Exercise directions ▸ For this exercise, write out only the lines of the entries below from the one with "Screen dimensions: 1009x616" up to and including the one with "Task: Show the Process Tree icon", exactly as they are. Pictures stay out.

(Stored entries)

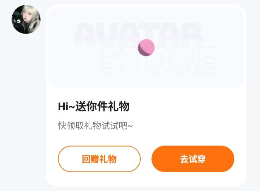Image resolution: width=260 pixels, height=191 pixels.
Task: Open the Avatar Store gift preview banner
Action: pyautogui.click(x=146, y=47)
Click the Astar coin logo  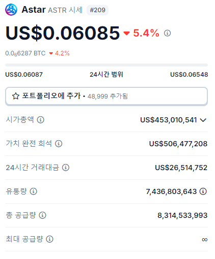click(x=11, y=10)
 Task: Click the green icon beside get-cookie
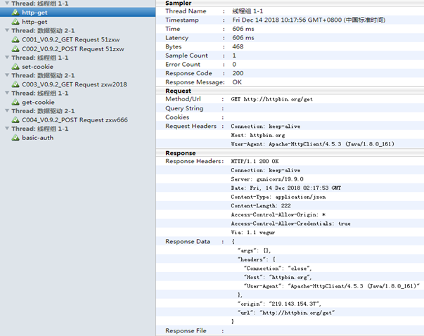click(15, 103)
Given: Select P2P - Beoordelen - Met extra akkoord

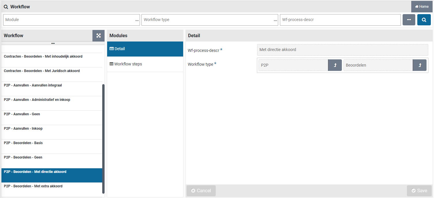Looking at the screenshot, I should tap(52, 189).

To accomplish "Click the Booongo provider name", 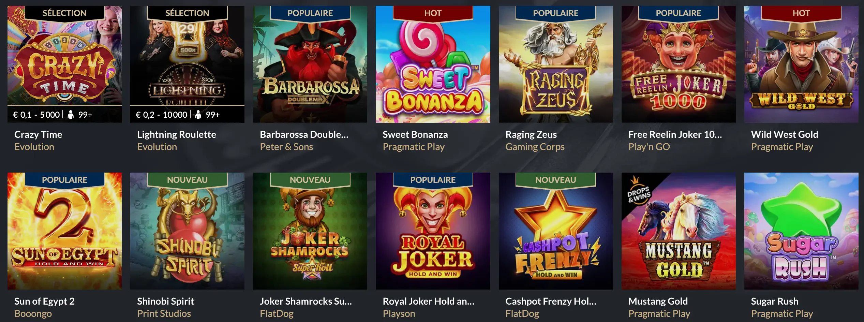I will 33,314.
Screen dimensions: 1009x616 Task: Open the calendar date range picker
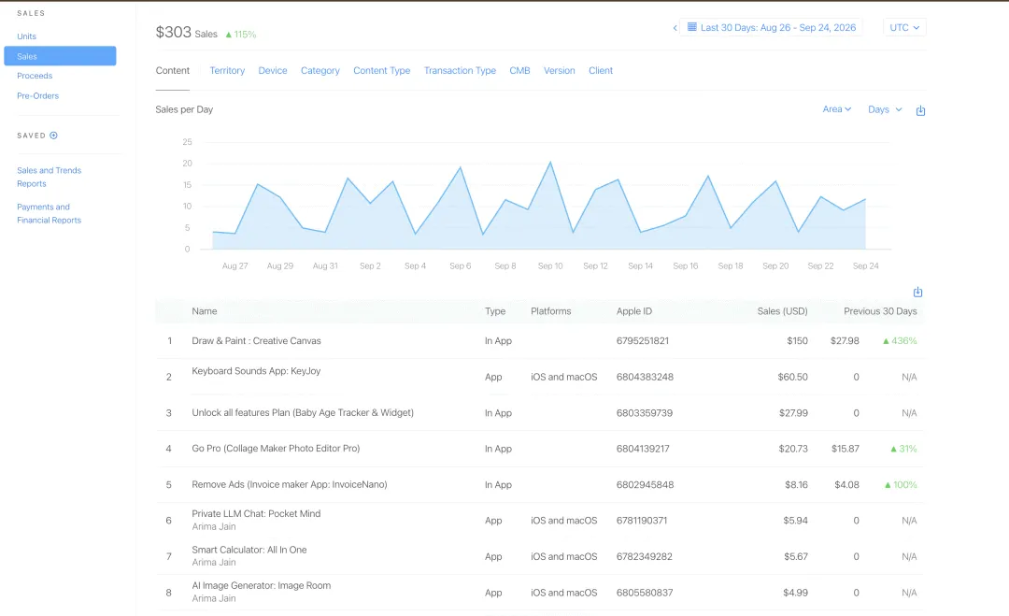pyautogui.click(x=771, y=28)
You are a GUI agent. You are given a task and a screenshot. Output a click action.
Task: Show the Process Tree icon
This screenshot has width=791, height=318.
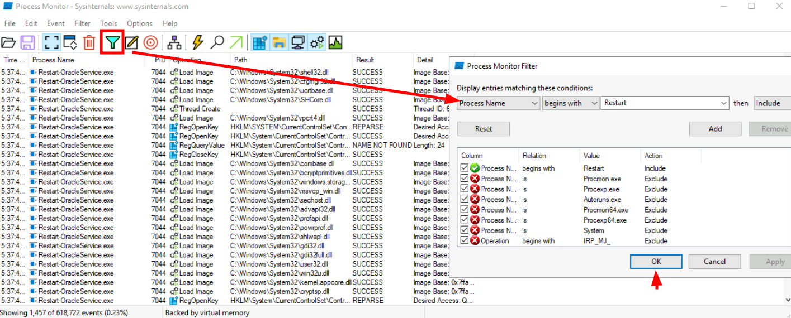[x=175, y=42]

Output for this task ▸
Screen dimensions: 1009x616 Task: Open the calendar date range picker
pyautogui.click(x=771, y=28)
You are a GUI agent. You are given a task and a screenshot. Output a click action.
Task: Show the Process Tree icon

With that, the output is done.